SELECTED TEXT

=== Section Start ===

PCI Bus Binding to: IEEE Std 1275-1994
https://www.devicetree.org/open-firmware/bindings/pci/pci2_1.pdf

And for the interrupt mapping part:

Open Firmware Recommended Practice: Interrupt Mapping
https://www.devicetree.org/open-firmware/practice/imap/imap0_9d.pdf

Additionally to the properties specified in the above standards a host bridge
driver implementation may support the following properties:

- linux,pci-domain:
   If present this property assigns a fixed PCI domain number to a host bridge,
   otherwise an unstable (across boots) unique number will be assigned.
   It is required to either not set this property at all or set it for all
   host bridges in the system, otherwise potentially conflicting domain numbers
   may be assigned to root buses behind different host bridges.  The domain
   number for each host bridge in the system must be unique.

=== Section End ===

INFORMATION SHOWN
=== Section Start ===

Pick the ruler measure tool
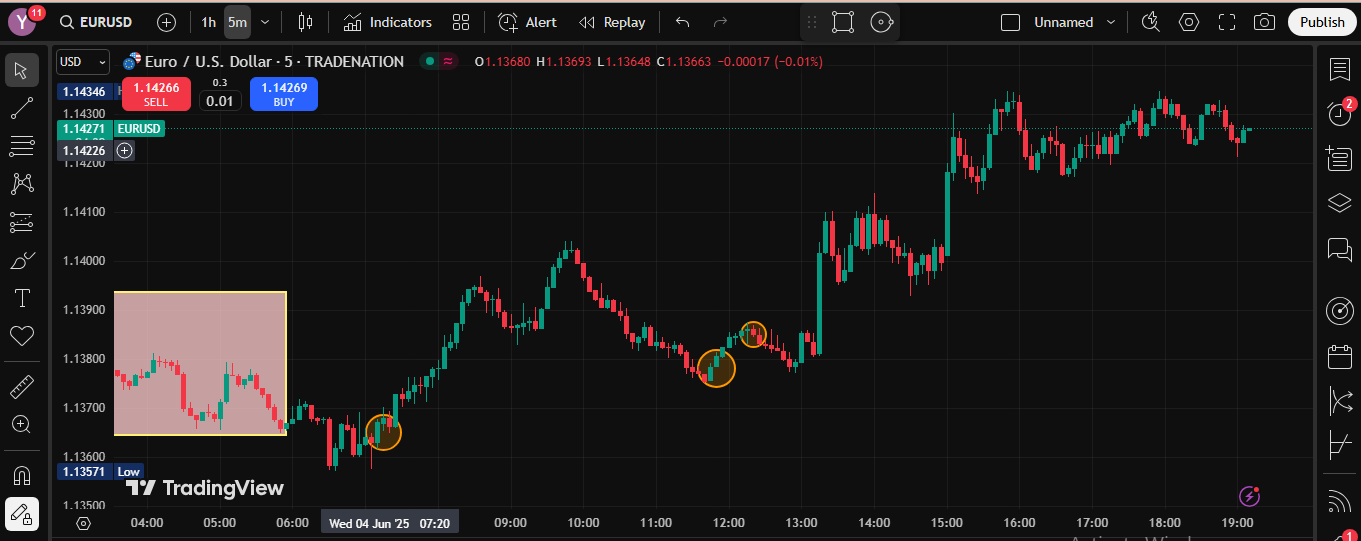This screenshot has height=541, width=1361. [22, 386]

=== Section End ===
=== Section Start ===

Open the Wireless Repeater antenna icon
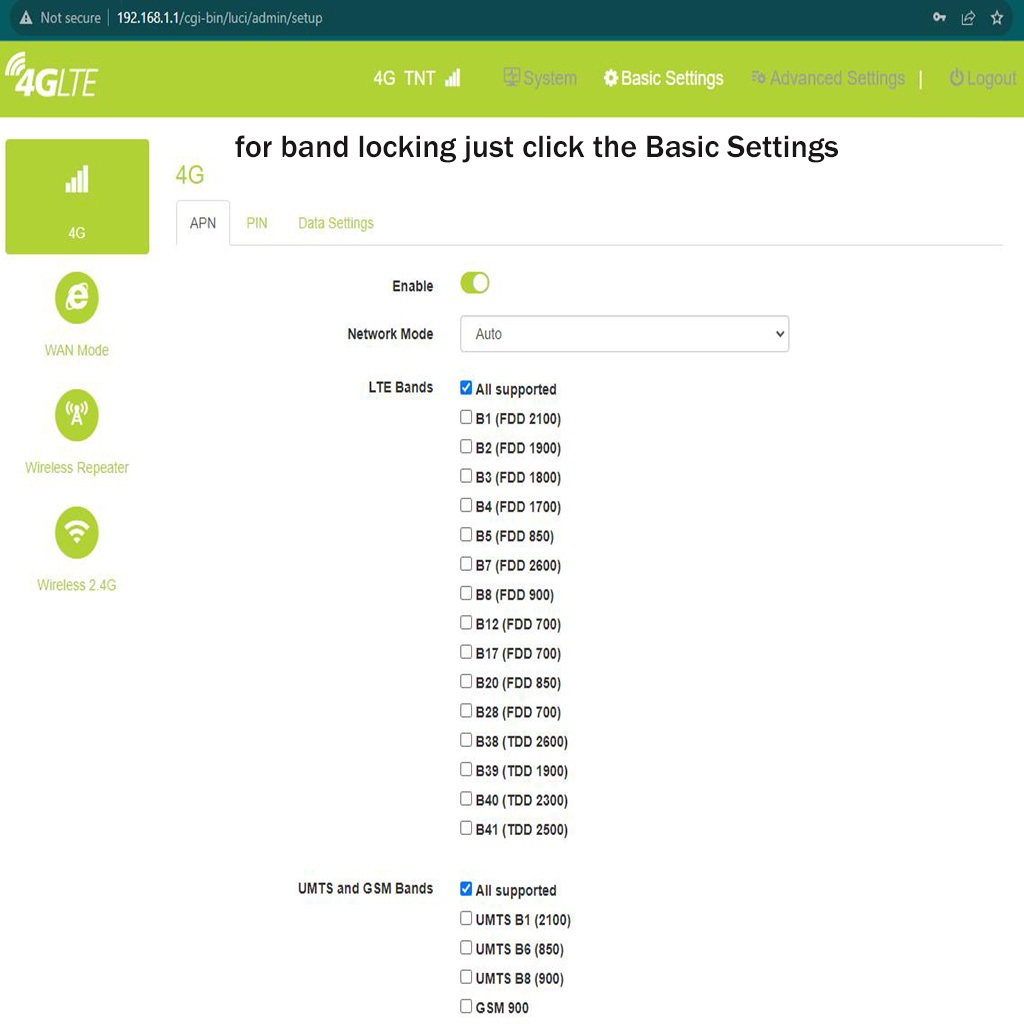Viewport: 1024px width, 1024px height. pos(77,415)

=== Section End ===

YOUR TASKS
1. In the PCI binding text, starting at "It is required" and ending at "must be unique.", write the passage again but change "root buses" to "child buses".
2. According to the PCI binding text, what happens if the linux,pci-domain property is not present?
3. Pick up the PCI binding text from its last sentence and continue it.
The items have nothing to do with the PCI binding text.

EXPECTED OUTPUTS
1.
It is required to either not set this property at all or set it for all
   host bridges in the system, otherwise potentially conflicting domain numbers
   may be assigned to child buses behind different host bridges.  The domain
   number for each host bridge in the system must be unique.

2. An unstable (across boots) unique number is assigned.

3.
- max-link-speed:
   If present this property specifies PCI gen for link capability.  Host
   drivers could add this as a strategy to avoid unnecessary operation for
   unsupported link speed, for instance, trying to do training for
   unsupported link speed, etc.  Must be '4' for gen4, '3' for gen3, '2'
   for gen2, and '1' for gen1. Any other values are invalid.
- reset-gpios:
   If present this property specifies PERST# GPIO. Host drivers can parse the
   GPIO and apply fundamental reset to endpoints.
- supports-clkreq:
   If present this property specifies that CLKREQ signal routing exists from
   root port to downstream device and host bridge drivers can do programming
   which depends on CLKREQ signal existence. For example, programming root port
   not to advertise ASPM L1 Sub-States support if there is no CLKREQ signal.

PCI-PCI Bridge properties
-------------------------

PCIe root ports and switch ports may be described explicitly in the device
tree, as children of the host bridge node. Even though those devices are
discoverable by probing, it might be necessary to describe properties that
aren't provided by standard PCIe capabilities.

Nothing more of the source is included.